When pressed at trial, however—a mere two and a half hours after the colloquy with the court—Carrie Flaxman, an attorney for Planned Parenthood, dragged the truth out of him.

“I want to turn back to your estimate of 2 to 10 percent complication rate, which you’ve now said in the courtroom for the first time is 0.2% to 10%; is thatam I getting that right?” Flaxman asked Thorp.

“Yes ma’am,” Thorp responded. “That thing misses a decimal.”

“You have a number of expert reports from other cases. They all miss a decimal, don’t they, sir?”

“They’re consistently missed [sic] the decimal,” Thorp replied.

That was Thorp’s scientifically rigorous explanation for his wildly inaccurate complication rate range: “That thing misses a decimal.” In other words, he inflated complication rates by a factor of ten and then continued repeating erroneous data.
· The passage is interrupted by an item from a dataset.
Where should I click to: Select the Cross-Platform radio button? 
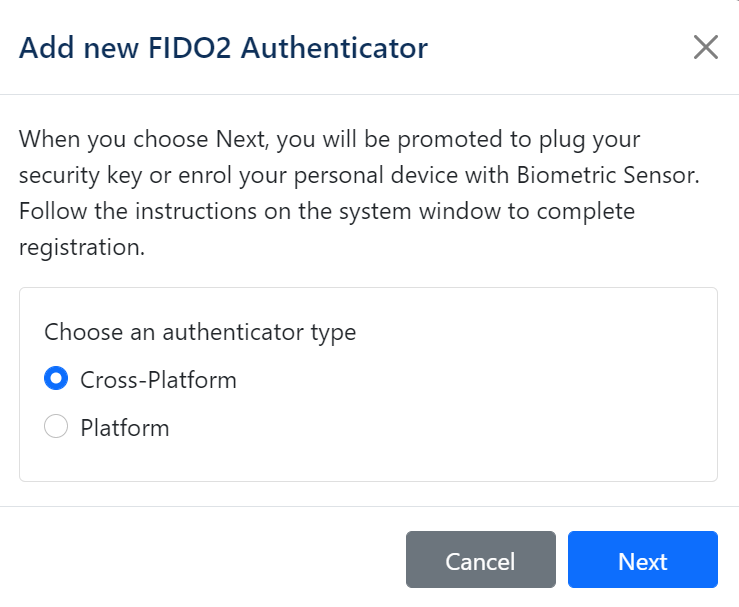pos(56,379)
That exchange led to a blistering opinion from Judge Conley.

“The court has several concerns with Dr. Thorp’s credibility,” Judge Conley wrote. “In light of the deep flaws in his analysis and his testimony, which often came off more as advocacy than expert opinion, the court finds little to credit Dr. Thorp’s opinions of the relative risks of abortion to child birth or comparable invasive procedures,” wrote Judge Conley.


Judge Conley went on to cast doubt over Thorp’s testimony in other cases, where states had also relied on his “expert” testimony to support bogus laws.


September 2013: Thorp submits an expert report in the Alabama lawsuit claiming that the abortion complication rate is between 2 and 10 percent.

November 2013: Thorp gives a deposition in the Alabama lawsuit and discovers the missing decimal point. He would later testify during the Alabama trial that he discovered the error at this time.

March 2014: Thorp submits an expert report in the Wisconsin lawsuit containing the incorrect percentage points.

April 2014: Thorp also submits to the court in Alabama a declaration containing the incorrect 2 to 10 percent abortion complication rate.

May 2014:  In Wisconsin, Judge Conley holds a colloquy between plaintiff and defense experts at 8:00 a.m. on May 29 in an attempt to reach a consensus regarding abortion complication rates. During that colloquy, Thorp repeats the incorrect abortion complication rate.

May 2014: At 10:30 a.m.—an hour and a half after the colloquy with the court began, during which Thorp did not waiver from his claim that the abortion complication rate is 2 to 10 percent—Thorp takes the stand. During cross-examination, Thorp testifies that the 2 to 10 percent abortion complication rate is incorrect and that the correct rate is 0.2 to 10 percent.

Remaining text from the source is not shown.